• [Records shown]:
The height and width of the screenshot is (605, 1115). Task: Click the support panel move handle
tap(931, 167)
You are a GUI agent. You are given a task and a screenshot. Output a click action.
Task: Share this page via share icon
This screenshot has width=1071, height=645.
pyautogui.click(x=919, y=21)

• [Task details]: Return every one of the records above unchanged, reproducing each line precisely as it stands.

• [Expected output]:
The height and width of the screenshot is (605, 1115). Task: Click the support panel move handle
tap(931, 167)
You are a GUI agent. You are given a task and a screenshot. Output a click action.
Task: Share this page via share icon
This screenshot has width=1071, height=645.
pyautogui.click(x=919, y=21)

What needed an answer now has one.